Outro mito ainda maior, e bastante popular entre os brasileiros, é que ao avistar o nosso planeta do espaço Gagárin teria dito: – A Terra é azul! Na realidade, durante toda a missão, Gagárin falou a palavra “Terra” exatas 26 vezes. A única vez onde faz uma descrição parecida, disse:
O Céu é negro, e no bordo da Terra, no bordo do horizonte, existe um lindo halo azul que se torna mais escuro à medida que se afasta da Terra.
Após 108 minutos e uma única volta ao redor da Terra, a cápsula Vostok trouxe Gagárin até uma região próxima do rio Volga, em Saratov. Sozinho e ainda sem contato com o centro de controle da missão, Gagárin preocupou-se em relatar que tinha aterrissado em segurança.

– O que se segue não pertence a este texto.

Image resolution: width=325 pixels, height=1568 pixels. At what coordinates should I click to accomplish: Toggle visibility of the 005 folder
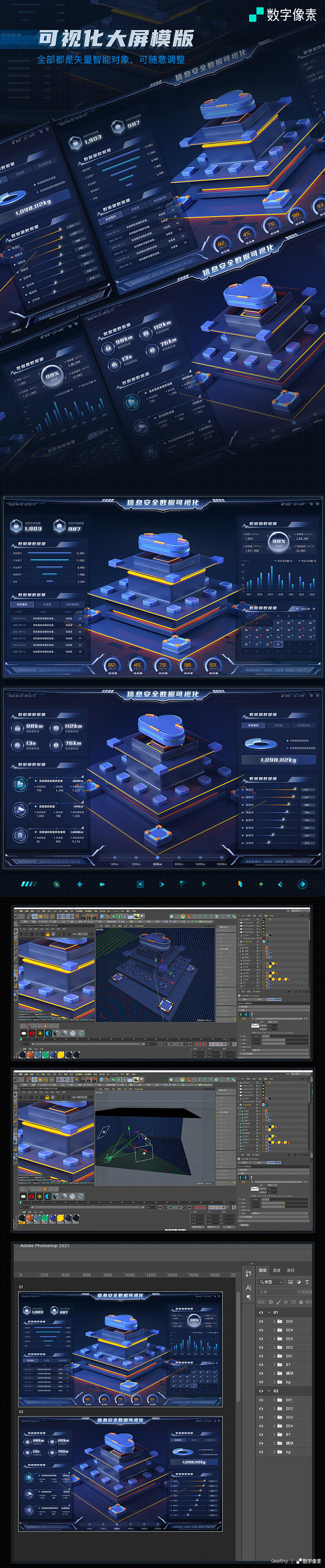(261, 1322)
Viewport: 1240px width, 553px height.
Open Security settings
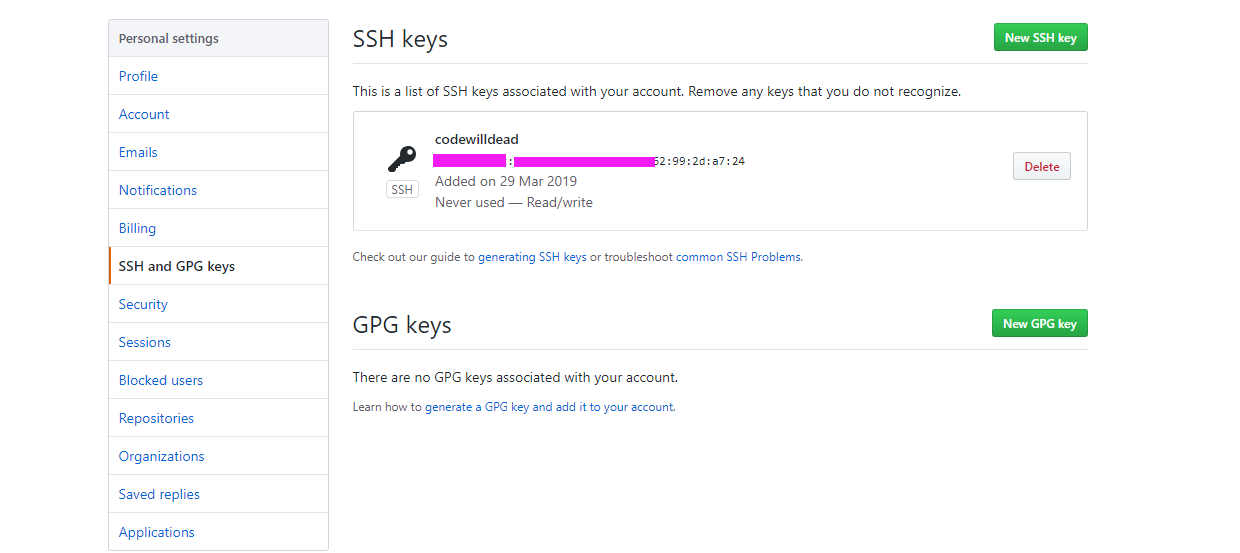point(143,304)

Saiu da cápsula, subiu uma pequena colina e avistou uma mulher, caminhando em sua direção para lhe perguntar onde poderia encontrar um telefone. Foi quando percebeu que a moça estava correndo na direção oposta, assustada!
A missão de Gagárin | |
Lançamento | 12 de abril de 1961 às 06:07 UTC |
Duração total do voo | 108 minutos (pouso às 7:55 UTC) |
Veículo lançador | Foguete Vostok 8K72K |
Peso do lançador com combustível | 4.725 kg |
Órbita | Uma órbita realizada, com apogeu de 315 km e perigeu de 169 km |
Inclinação orbital | Uma órbita realizada, com apogeu de 315 km e perigeu de 169 km |
Trajetória aproximada da órbita de Gagárin. Em 1, Lançamento; 2, entrada na sombra da Terra (noite); 3, saída da sombra da Terra; e 4, pouso. |
Feito histórico
Uma vez conhecidas as boas notícias sobre Gagárin e seu voo histórico, as tensões que haviam permanecido durante toda a missão se dissiparam quase instantaneamente. Esse feito irá permanecer não só como um marco na exploração espacial, mas de toda a história da humanidade. Ter sido executado por um país que havia sido completamente devastado pela guerra apenas 16 anos antes, torna-o ainda mais impressionante.

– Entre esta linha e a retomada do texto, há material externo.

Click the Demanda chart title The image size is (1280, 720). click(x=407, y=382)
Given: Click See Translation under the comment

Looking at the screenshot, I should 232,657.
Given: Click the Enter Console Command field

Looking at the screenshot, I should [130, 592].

Comparações entre as duas superpotências da época, principais atores da chamada Corrida Espacial, são, frequentemente, distorcidas pela falta de contexto. Ao contrário dos Estados Unidos, os soviéticos partiram com grande desvantagem. Sua infraestrutura havia sido arruinada, e sua tecnologia, na melhor das hipóteses, estava desatualizada.
Foi uma corrida entre uma sociedade devastada pelo totalitarismo, equipada com máquinas antiquadas, contra um país democrático, física e financeiramente intacto e com tecnologia superior.
Ambos exerciam o imperialismo político de explorar o espaço, mas foi justamente o estado totalitário quem tomou a dianteira na largada.